匠/売/算盤のバランス 匠/売/算盤のバランス[クリックで拡大] 出所:アクセンチュア

 経営状況を可視化するERPは、まさに経営者を助け、データに基づいた経営判断をするためのツールです。しかし、筆者らが中小企業経営者向けのイベントなどで「ERPをご存じですか」と問うと、手はまばらにしか挙がらないこともあります。「既に導入している」とおっしゃる経営者に詳しく伺うと、経営状況の可視化には不十分な活用しかできていないこともしばしばです。

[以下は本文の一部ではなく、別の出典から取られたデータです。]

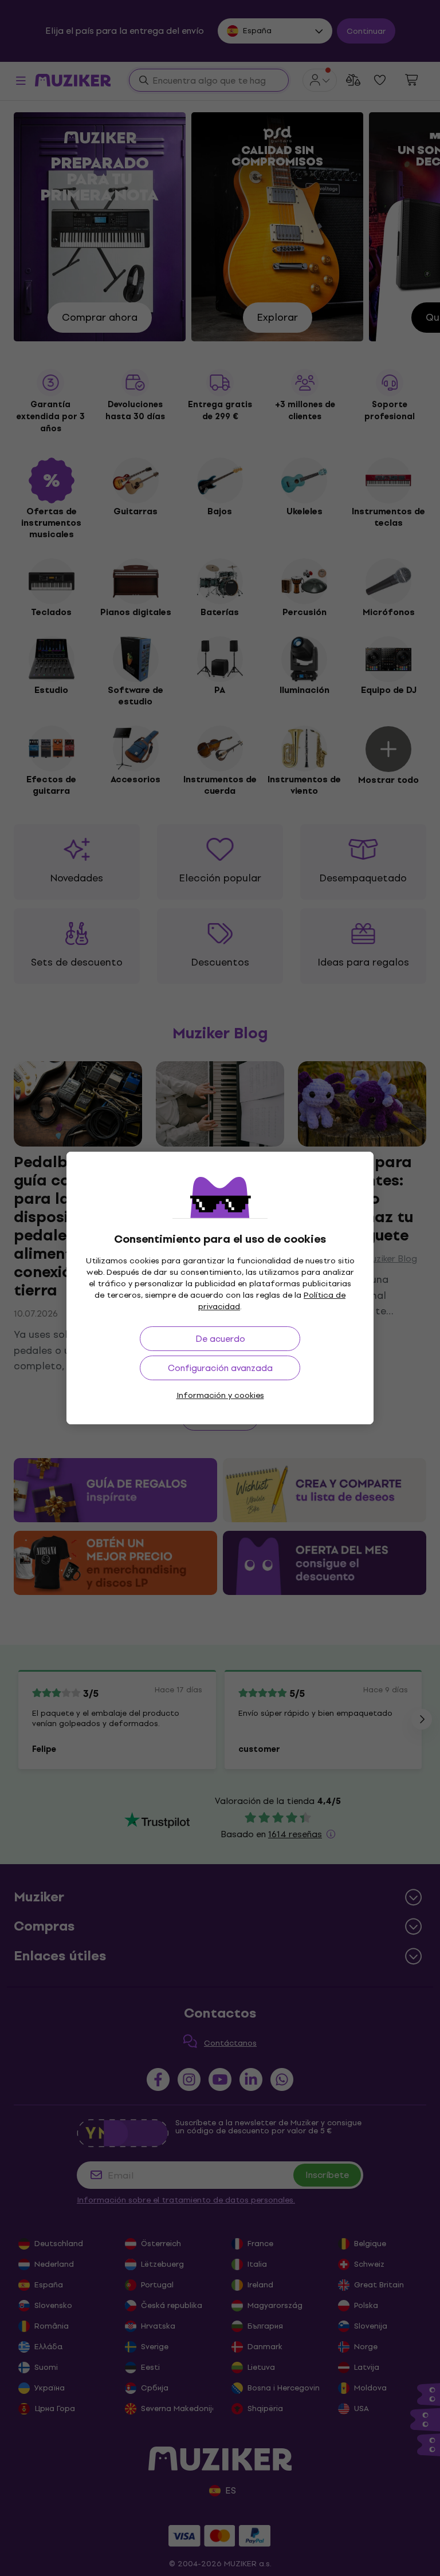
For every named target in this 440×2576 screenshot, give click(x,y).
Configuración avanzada (220, 1368)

 なぜ中小企業にERPが普及しないのか。理由は「(1)認知度・理解度」「(2)コスト」「(3)社内人材」の3つに集約されると筆者は考えています。特に、コスト(費用がかかり過ぎる)は、理由として顕著です。ERPは広範囲の業務を一手に扱うため、投資額も数千万円から億円単位となってしまいます。このコストがハードルとなって、中小企業の経営者は尻込みしているのです。

共通プラットフォームの「相乗り型ERP」でコスト問題を解決

 筆者らが全国の中小製造企業を訪ねて調査とディスカッションを重ねた結果、ITシステムの導入はほとんどの企業で業務領域ごとの部分最適に留まっていることが分かりました。典型例として、財務会計を扱う市販パッケージが使用されている他、生産領域には自社開発のシステム、その他の業務ではExcelやAccessといった非システムのアプリケーションを運用する形で現場を回しています。担当者の名前が付いた巨大な「お化けExcel」もこうした企業の中で発生しがちです。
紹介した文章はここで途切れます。